As we drank our tea, I set up lights around two chairs diagonally across the room with a hallway leading away to
my left. The reporter Jennifer Byrne and the economic guru sat in the chairs, nattering away with small talk until I was ready, then Jennifer went into heavy-duty questioning about fiscal policy, accrual accounting, active markets and anticipatory hedging, all of which went right over my head.
All good cameramen with their right eye to the lens learn to keep their left eye open to check out what’s going on around them. There could be a better shot, or some danger. The image in the right eye through the lens might be an extra close-up of someone’s face, or zoomed into an image hundreds of metres away, while the left eye is taking in its normal wide vision. After years of experience you can actually switch your brain to see only the image in one eye, even though both eyes are open.

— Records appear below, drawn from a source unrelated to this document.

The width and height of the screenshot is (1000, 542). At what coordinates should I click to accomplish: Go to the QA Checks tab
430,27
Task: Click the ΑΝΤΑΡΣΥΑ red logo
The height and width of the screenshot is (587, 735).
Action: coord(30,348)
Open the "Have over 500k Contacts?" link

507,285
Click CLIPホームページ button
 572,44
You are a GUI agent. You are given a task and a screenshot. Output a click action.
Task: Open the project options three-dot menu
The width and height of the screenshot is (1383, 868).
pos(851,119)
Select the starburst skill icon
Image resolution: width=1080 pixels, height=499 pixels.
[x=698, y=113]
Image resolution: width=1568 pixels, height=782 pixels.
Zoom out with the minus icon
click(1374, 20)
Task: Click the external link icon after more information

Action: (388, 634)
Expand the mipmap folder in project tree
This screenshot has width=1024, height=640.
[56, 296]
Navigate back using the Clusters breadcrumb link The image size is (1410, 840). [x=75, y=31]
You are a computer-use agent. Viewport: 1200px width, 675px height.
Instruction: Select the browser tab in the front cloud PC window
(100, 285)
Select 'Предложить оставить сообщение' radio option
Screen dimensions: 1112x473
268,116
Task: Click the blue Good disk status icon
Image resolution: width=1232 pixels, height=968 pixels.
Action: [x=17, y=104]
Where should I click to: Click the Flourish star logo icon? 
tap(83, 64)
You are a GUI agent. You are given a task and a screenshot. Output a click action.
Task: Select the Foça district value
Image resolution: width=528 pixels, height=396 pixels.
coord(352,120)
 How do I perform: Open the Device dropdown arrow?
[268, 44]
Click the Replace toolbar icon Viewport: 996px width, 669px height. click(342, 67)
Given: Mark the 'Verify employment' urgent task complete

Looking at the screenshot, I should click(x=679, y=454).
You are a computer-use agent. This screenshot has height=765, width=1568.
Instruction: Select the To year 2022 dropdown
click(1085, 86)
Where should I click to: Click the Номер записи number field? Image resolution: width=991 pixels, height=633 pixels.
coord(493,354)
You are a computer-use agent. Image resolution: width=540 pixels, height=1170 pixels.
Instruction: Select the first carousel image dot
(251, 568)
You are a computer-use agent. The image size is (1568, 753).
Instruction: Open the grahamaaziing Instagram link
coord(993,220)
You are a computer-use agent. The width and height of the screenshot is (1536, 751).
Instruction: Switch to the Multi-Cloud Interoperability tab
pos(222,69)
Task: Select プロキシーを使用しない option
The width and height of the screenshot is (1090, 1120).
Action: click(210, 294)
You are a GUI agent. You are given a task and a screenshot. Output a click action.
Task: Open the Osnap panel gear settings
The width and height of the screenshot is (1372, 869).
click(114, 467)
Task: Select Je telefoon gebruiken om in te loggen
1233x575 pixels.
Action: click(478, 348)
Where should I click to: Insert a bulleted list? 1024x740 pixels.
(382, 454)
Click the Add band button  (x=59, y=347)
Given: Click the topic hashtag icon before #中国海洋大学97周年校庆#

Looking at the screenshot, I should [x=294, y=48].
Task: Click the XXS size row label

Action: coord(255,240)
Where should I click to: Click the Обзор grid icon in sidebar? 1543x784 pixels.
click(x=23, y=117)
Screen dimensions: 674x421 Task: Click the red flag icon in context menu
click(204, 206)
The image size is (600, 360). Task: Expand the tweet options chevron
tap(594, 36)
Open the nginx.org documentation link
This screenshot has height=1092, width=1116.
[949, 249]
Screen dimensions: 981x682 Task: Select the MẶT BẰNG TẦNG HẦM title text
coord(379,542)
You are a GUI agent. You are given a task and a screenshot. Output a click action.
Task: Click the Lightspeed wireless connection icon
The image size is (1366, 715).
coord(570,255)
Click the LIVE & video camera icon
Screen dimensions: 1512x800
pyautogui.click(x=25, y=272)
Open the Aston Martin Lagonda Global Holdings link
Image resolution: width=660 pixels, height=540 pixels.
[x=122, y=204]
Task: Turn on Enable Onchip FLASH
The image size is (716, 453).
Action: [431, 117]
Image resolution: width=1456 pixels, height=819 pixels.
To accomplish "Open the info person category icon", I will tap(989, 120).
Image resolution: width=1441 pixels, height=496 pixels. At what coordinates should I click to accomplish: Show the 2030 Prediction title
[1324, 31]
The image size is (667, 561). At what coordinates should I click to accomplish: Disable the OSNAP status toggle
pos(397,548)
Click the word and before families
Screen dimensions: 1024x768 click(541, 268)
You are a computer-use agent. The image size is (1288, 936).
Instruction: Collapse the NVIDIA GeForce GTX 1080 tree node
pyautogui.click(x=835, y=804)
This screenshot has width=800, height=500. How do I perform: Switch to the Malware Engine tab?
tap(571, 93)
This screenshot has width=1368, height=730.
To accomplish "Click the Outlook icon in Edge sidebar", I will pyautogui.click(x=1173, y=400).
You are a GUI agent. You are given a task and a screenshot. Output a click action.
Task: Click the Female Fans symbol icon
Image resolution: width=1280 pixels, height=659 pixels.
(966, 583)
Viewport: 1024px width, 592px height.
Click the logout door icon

It doesn’t sound too difficult, but some cameramen never acquire the skill.
As my left eye roamed the room, I saw some movement in the hallway. My brain switched from the right-eye image of the round-faced guru to the image in my left eye and all I could see were those breasts. And above them a big smile. Then a wink.
With my left eye totally in control of my brain, I watched as two hands slowly and seductively unbuttoned the blouse. I’d been having trouble understanding any of the fiscal chat but now I was having trouble hearing it due to the sound of my pulse thumping in my head. Slowly but surely all the buttons were undone and there they were, braless and enormous. Appearing to defy gravity they hovered for a few seconds before being shaken wildly from side to side. Meanwhile, hubby was rambling on about the principle of supply-side economics and the trickledown theory to stir growth. I stared at the jiggling breasts then up to her face. Another wink, another smile. She then did up her buttons, turned and sauntered back down the hall.
After the interview we all said our thankyous and goodbyes, including my breast friend who knew full well I wouldn’t mention it. After all, who would believe me?